Nous la soutenions. Certes, nous réalisions que c’était le communisme et un régime dictatorial, mais pendant la guerre nous n’y pensions pas. Pour nous, c’étaient des amis.

Pour vous, à qui appartient la Victoire ?

C’est une question très difficile. Je crois que les Soviétiques et les Américains l’ont remportée. Les premiers n’auraient pas pu vaincre les nazis sans l’aide des Alliés. Quant aux Américains, ils ne pouvaient que profiter du fait que l’Armée rouge se défende et riposte face aux attaques allemandes. Nous savons tous que l’armée allemande a subi ses pertes les plus lourdes sur le Front de l’Est. Pour moi, cette victoire est commune.

Que pensez-vous du refus de dirigeants occidentaux de se rendre à Moscou pour les festivités du 9 mai ?

C’est une autre question complexe. Certes, l’Occident est choqué par le comportement des autorités russes.
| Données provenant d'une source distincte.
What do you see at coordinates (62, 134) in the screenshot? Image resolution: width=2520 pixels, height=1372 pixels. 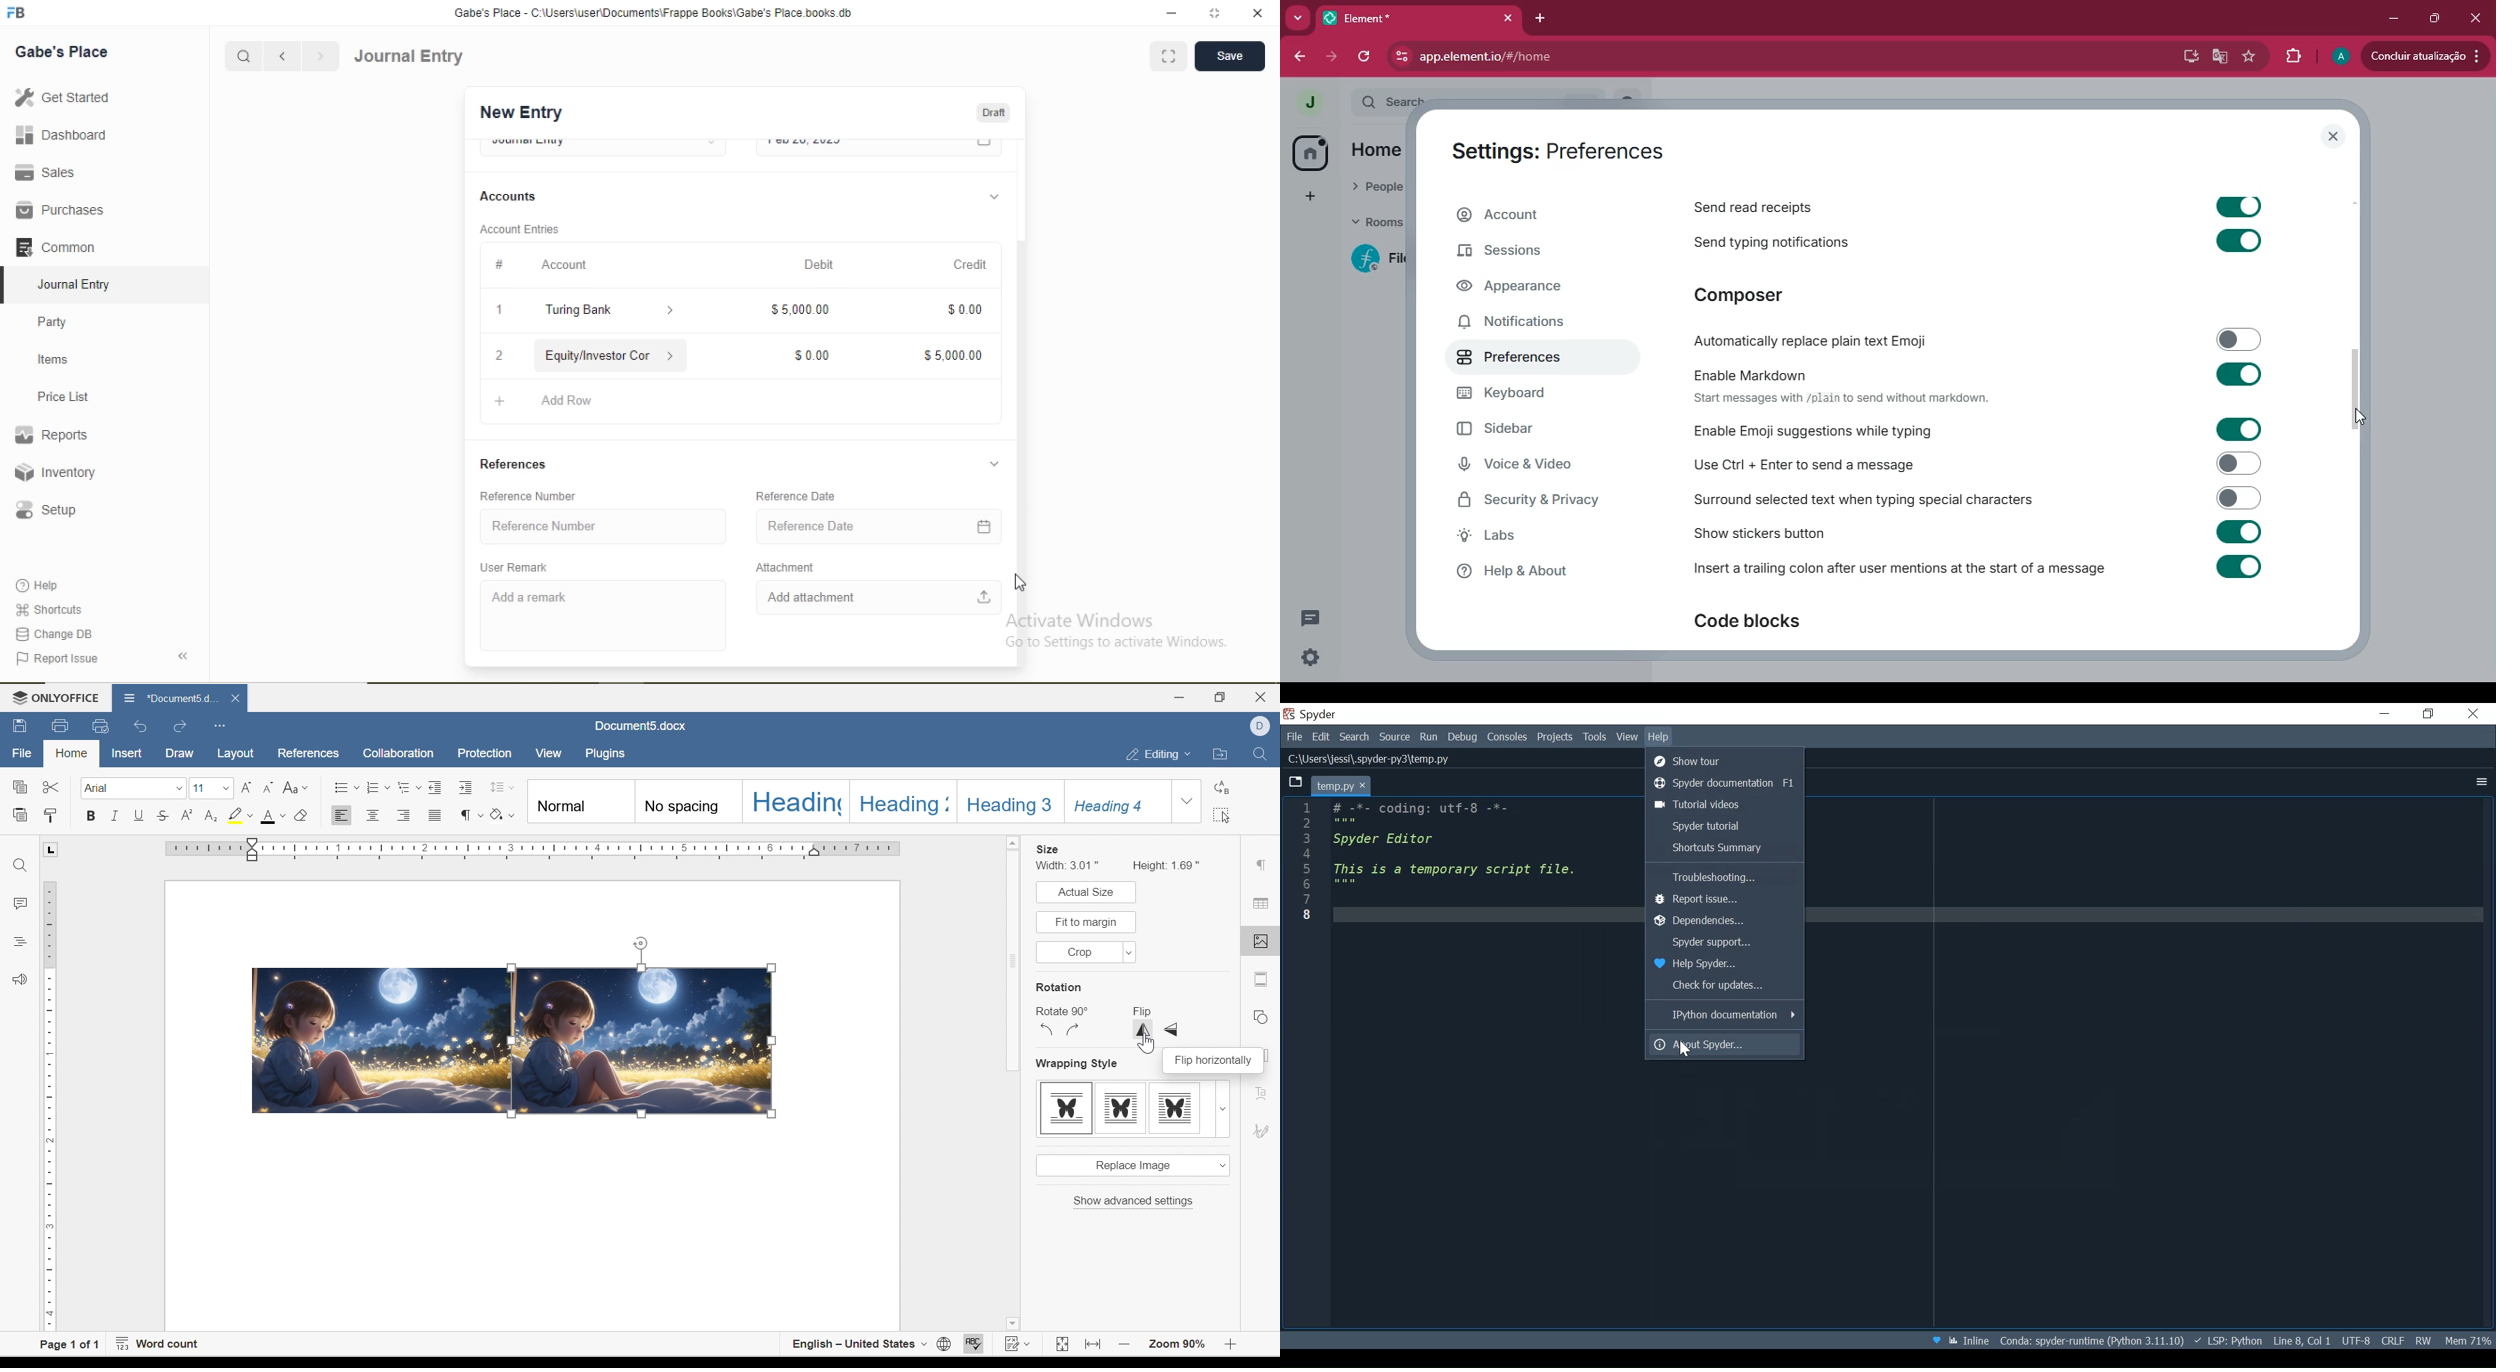 I see `Dashboard` at bounding box center [62, 134].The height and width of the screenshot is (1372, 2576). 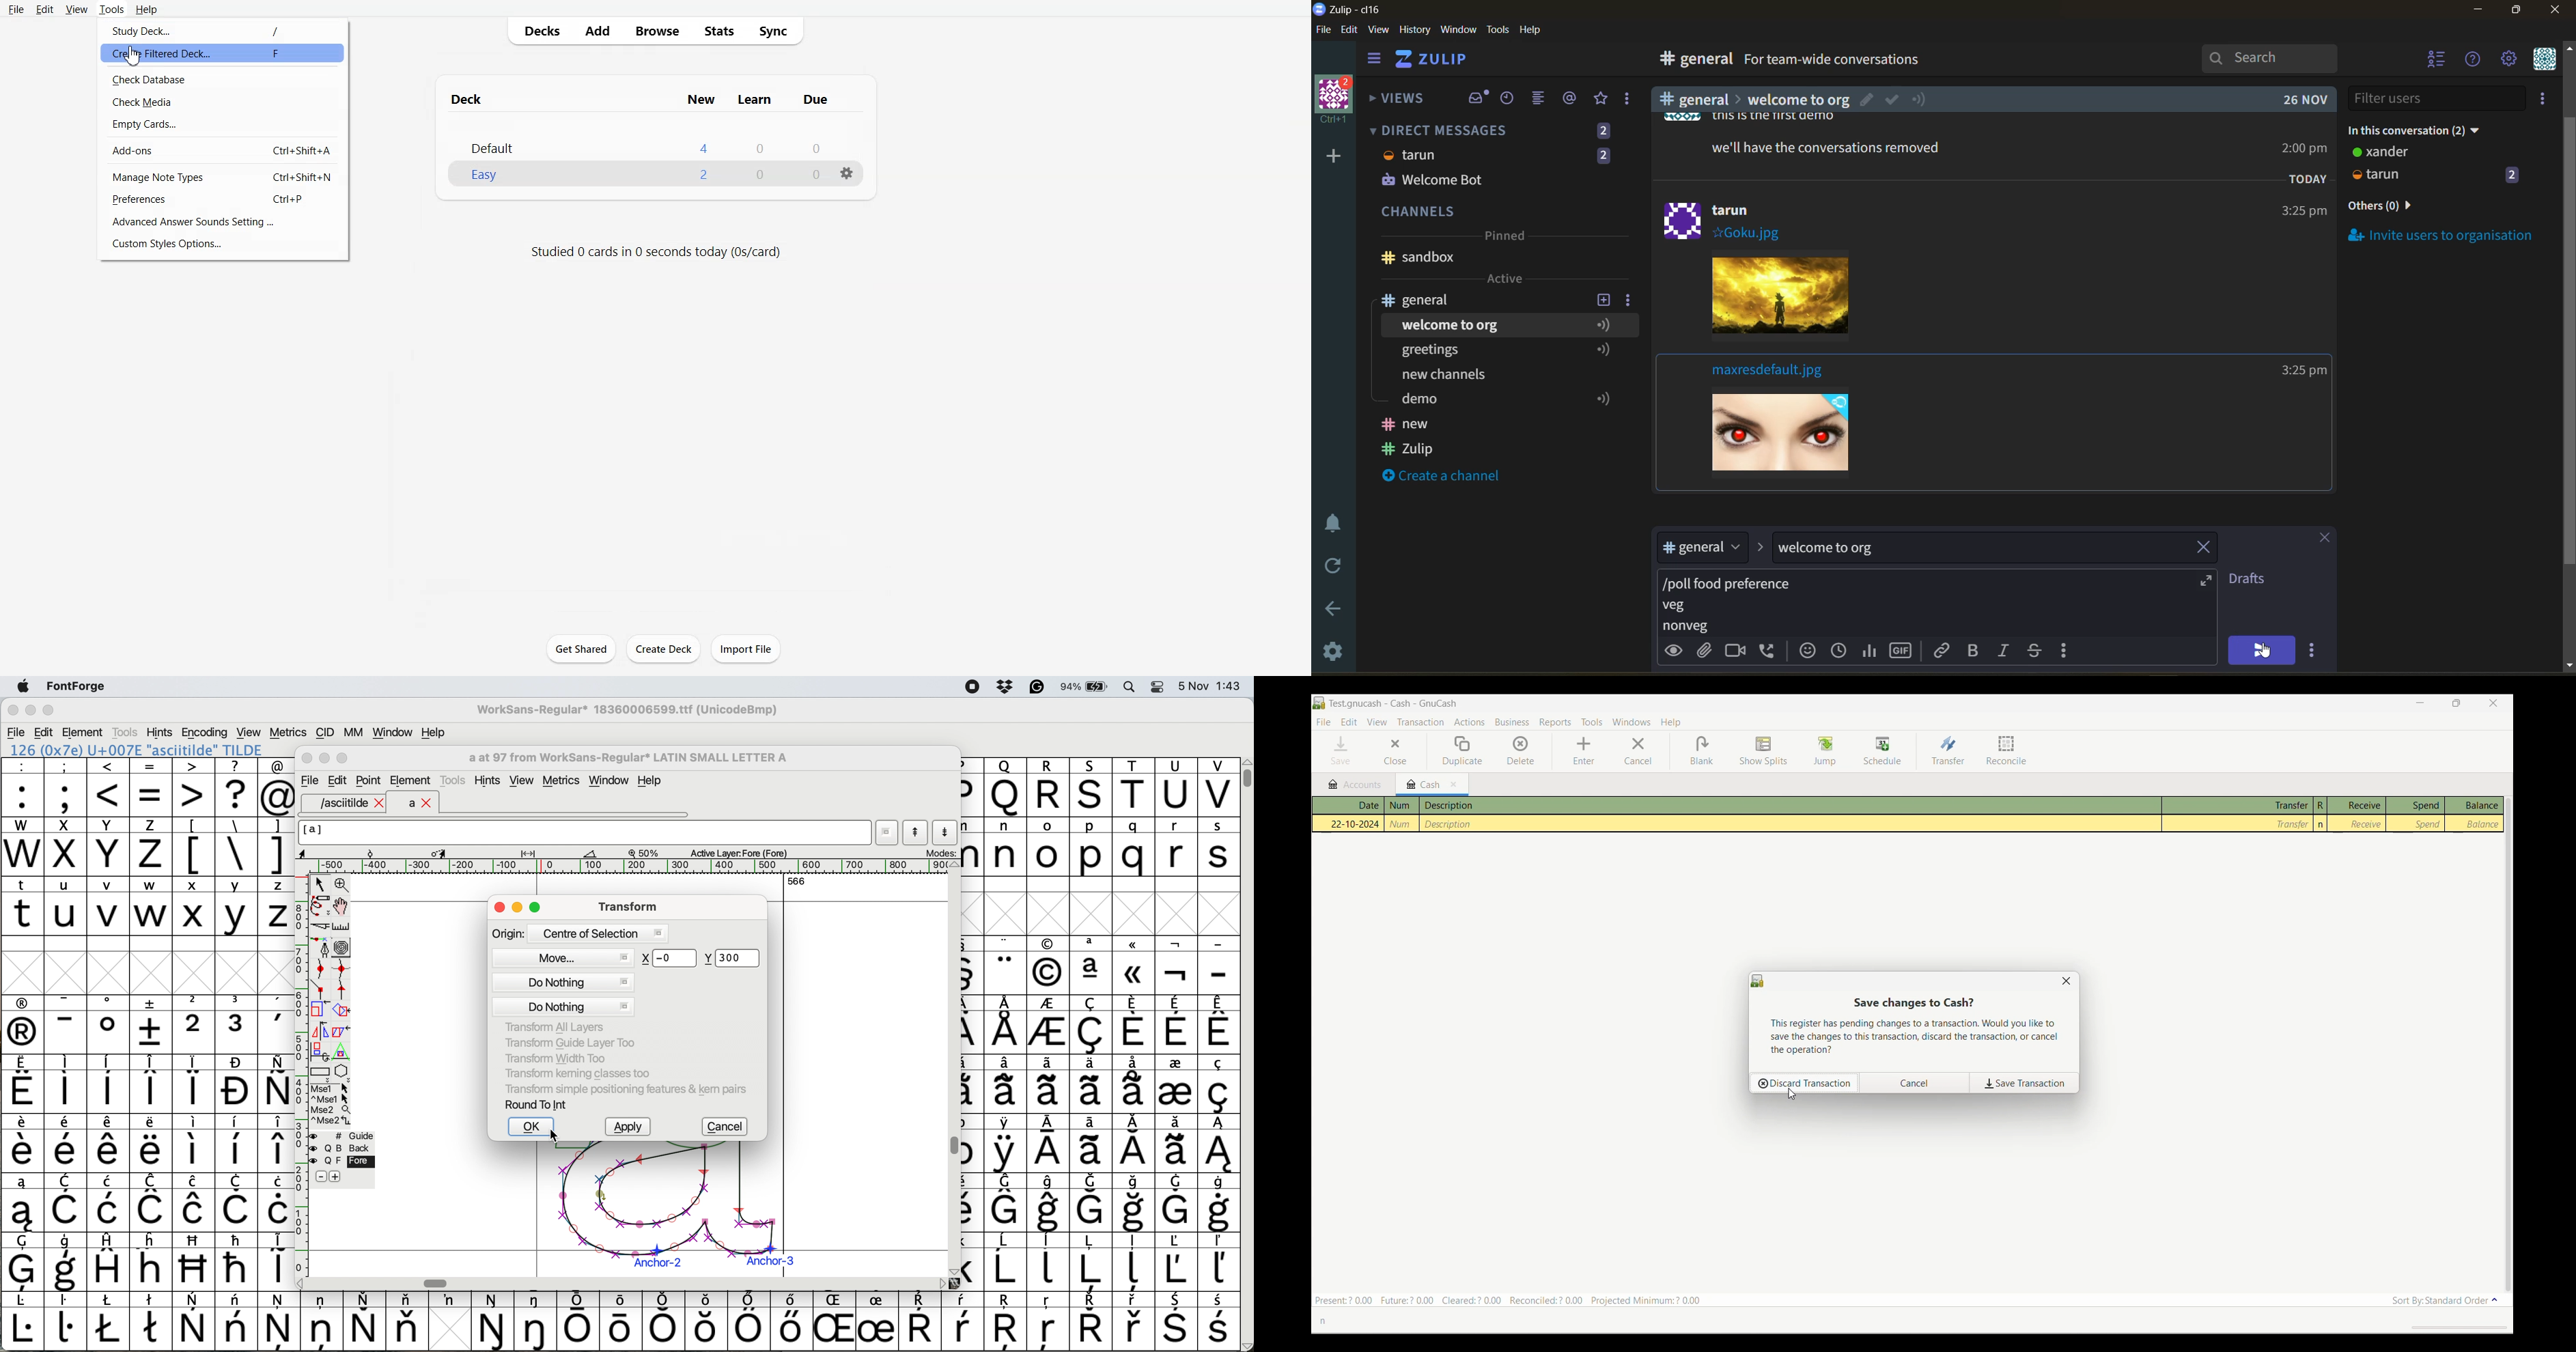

Ceci étant dit, j’estime qu’ils devraient assister aux festivités. Si on m’avait invité, j’y serais allé avec plaisir.

Il y a deux ans, le président de la République m’a invité à prendre part à la cérémonie du 8 mai devant l’Arc de Triomphe. Il y avait des soldats russes. Je leur ai parlé de mon parcours et de l’histoire de mes médailles.